The actual paid fee is context.min_fee_computed.

Actions:

  • staking.bonded -= tx.value
  • staking.unbonded += tx.value - context.min_fee_computed
  • staking.unbonded_from = block_time + unbonding_period

Validations:

  • Not jailed
  • Coin computations no error, which implies:
    • tx.value >= context.min_fee_computed
    • staking.bonded >= tx.value

# Unjail

The actual paid fee is zero.

Action:

  • Transit staking state from "jailed validator" to "inactive(unjailed) validator" (refer to staking state).

Validations:

  • Already jailed
  • block_time >= jailed_until

# Node Join

The actual paid fee is zero.

Action

  • Transit staking state from "clean staking" or "inactive(unjailed) validator" to active validator (refer to staking state)

Validations:

  • Not jailed
  • Not active
  • staking.bonded >= minimal_required_staking
  • Validator address not used
  • Validator address not banned
  • Used validator address list not full when re-join with new validator key.

# Appendix

# Tx Storage

# KV Store

  • COL_TX_META, txid -> BitVec UTxO spent status.
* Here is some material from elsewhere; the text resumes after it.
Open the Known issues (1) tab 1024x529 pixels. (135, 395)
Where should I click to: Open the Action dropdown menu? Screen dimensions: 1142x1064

  • COL_ENCLAVE_TX, txid -> sealed tx payload

    • abci query sealed payload for tx inputs, pass them to tx-validation-enclave for it to validate the tx.
    • For tx-query to query sealed tx payload.
  • COL_WITNESS, txid -> TxWitness Only for abci-query

  • COL_BODIES, txid -> Tx Only for abci-query

# Merkle Trie

Staking states are stored in merkle trie.